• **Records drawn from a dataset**

= = = =

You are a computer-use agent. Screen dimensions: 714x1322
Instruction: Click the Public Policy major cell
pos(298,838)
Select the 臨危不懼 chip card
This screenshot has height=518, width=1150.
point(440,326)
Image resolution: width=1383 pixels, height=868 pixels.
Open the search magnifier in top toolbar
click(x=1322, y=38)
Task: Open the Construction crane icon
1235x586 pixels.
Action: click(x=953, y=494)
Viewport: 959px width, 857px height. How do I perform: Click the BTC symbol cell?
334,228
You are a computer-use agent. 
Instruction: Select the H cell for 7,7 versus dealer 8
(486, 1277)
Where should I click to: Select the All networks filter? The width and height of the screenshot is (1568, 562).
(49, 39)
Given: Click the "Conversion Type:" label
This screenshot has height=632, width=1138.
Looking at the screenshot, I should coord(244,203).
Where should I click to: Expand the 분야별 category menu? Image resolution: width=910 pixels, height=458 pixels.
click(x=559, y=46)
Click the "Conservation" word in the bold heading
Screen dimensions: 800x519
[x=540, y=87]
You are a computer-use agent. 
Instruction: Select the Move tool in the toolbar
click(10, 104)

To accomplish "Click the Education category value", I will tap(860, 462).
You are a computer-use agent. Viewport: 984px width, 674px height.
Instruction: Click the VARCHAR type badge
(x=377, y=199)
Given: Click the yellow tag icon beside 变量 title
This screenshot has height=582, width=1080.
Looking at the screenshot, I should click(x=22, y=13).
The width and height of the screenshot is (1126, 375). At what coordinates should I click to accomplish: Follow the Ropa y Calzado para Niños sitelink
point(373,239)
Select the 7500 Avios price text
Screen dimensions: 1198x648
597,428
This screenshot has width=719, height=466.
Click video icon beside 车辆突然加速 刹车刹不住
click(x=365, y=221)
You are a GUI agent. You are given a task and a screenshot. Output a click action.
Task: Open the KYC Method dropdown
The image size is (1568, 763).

= = = =

• **Problem to solve**
Report all lines above with "computer".

• **Result**
You are a computer-use agent. Screen dimensions: 714x1322
You are a computer-use agent. 
You are a computer-use agent. 
You are a computer-use agent. Viewport: 984px width, 674px height.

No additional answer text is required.